Despite Nicole’s Hilton Honors Diamond status, the Tapestry collection near Zion has decided to start serving breakfast at 8am. For a place where many people likely get up early to beat the heat, watch a sunrise, or just generally maximize their day in a national park, it seems like a conscious decision to avoid serving breakfast to 80% of the hotel guests. We were given about $30 of credits we could use at the small market store and we stocked up on 4 bags of chips, 2 Reese’s, some cookies, an iced tea, a selzer, a bowl of instant oatmeal, and several Kind granola bars. Bricole, everyone’s favorite celebrity couple, are not to leave empty handed.

We had a little over an hour’s drive to reach the Kane County Visitor’s Center and had to get there by 830am. Our route actually took us through Zion, which is currently open to normal vehicle traffic. As summer approaches, a reservation system and mandatory tram will be in place. We pulled up to the center in Kanab with about ten minutes to spare. We were issued our permits (a word that everyone there kept pronouncing very bizarrely) and given maps and other information as part of a briefing. There were only about ten people in the visitor’s center, and while permits are also given out at a visitor’s center in Page, Arizona, perhaps the lack of people is promising for enjoying the “Wave” in solitude tomorrow.

We attempted in vain to check in to the Springhill Suites in Kanab. As it was about 9am, they were having none of it. We asked if we could at least have some breakfast and they said we’d have to pay. Come now. It’s a breakfast at a Springhill Suites. It is too terrible to be given a monetary value. We picked up some muffins, bananas, and a loaf of bread at nearby Honey’s supermarket to act as our breakfast. We ate it in the breakfast room of the Springhill to spite the lady at the front desk. Feeling that our room would probably not be ready for some time, we got back in the car and headed to Bryce Canyon.

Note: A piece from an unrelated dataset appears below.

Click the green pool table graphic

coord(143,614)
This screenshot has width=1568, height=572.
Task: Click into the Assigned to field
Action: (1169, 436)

It was about an hour and a half drive from Kanab. We bought a day pass and parked at the first overlook called Sunset Point. We were obviously not there at sunset, but it was still nice to see. It overlooks an area of the park known as the amphitheater. We walked a bit around the rim to another overlook called Inspiration Point, which was incidentally not as inspiring as where we had been. Many of the trails and other roads in the park are closed this time of year, so the amphitheater and surrounding areas are pretty much all you can access. I was hoping for some snow canvassing the hoodoos (the towering rock formations), but it has simply been too warm this year.

We had one more stop on our way out of the park at a place called Mossy Cave. It was a short hike up to a grotto where water had formed into thick icicles to remind everyone that it is in fact winter despite the lack of visible snow. When exposed to the wind, it is quite chilly. At over 8000 ft elevation, Bryce is significantly cooler feeling than Kanab and we were glad to have brought our hats and gloves.

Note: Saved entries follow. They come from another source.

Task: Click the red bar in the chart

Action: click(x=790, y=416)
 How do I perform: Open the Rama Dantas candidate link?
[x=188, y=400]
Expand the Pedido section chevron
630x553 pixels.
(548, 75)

As we drove back toward the Springhill Suites, we made a stop about 25 minutes outside of town at a place called the Belly of the Dragon. It is a man-made tunnel dug to divert water under the nearby hwy to avoid flooding it during the summer rains. However, over time, the rushing water carved out its own “ribs” through natural erosion as it charged through the tunnel creating the appearance being inside the belly of a dragon.

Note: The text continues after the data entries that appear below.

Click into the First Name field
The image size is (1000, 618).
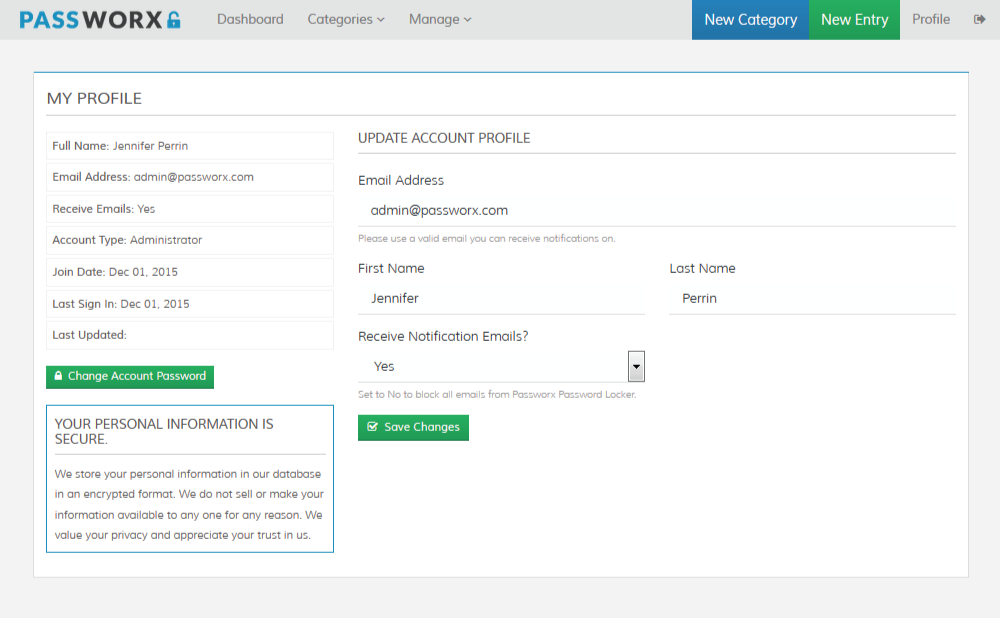501,299
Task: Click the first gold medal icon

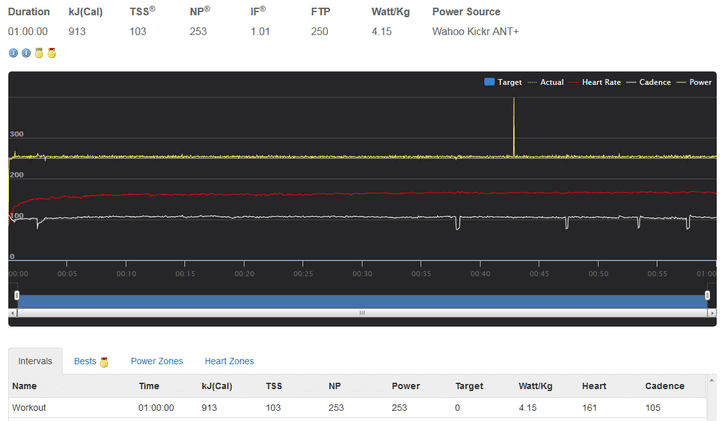Action: (39, 52)
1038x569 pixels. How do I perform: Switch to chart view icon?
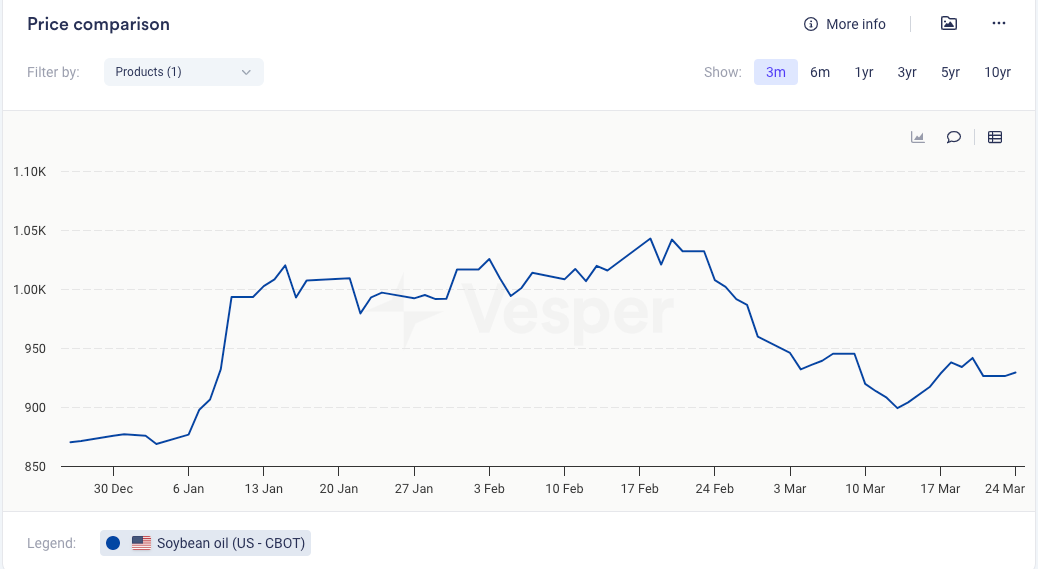pyautogui.click(x=917, y=138)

I thought it was like that scene in Empire Strikes Back where Han Solo is being real sassy, and C-3PO is being really extra because they’ve chosen to hide the Millennium Falcon inside an asteroid which is actually the stomach of a big ol’ space slug. Anyway, worth a quick stop if you find yourself near the booming metropolis of Kanab, Utah. We had dinner at Escobar’s, an unassuming Mexican restaurant and one of about five restaurants open in Kanab. It was understandably quite popular. One of the servers teased an elderly woman patron by saying, “I thought you come twice a week, not twice a day!” Pickings are slim in Kanab.

For our final acts of the day, we purchased some more beverages at Honey’s supermarket and topped off on gas in preparation for our big adventure to the “wave” tomorrow.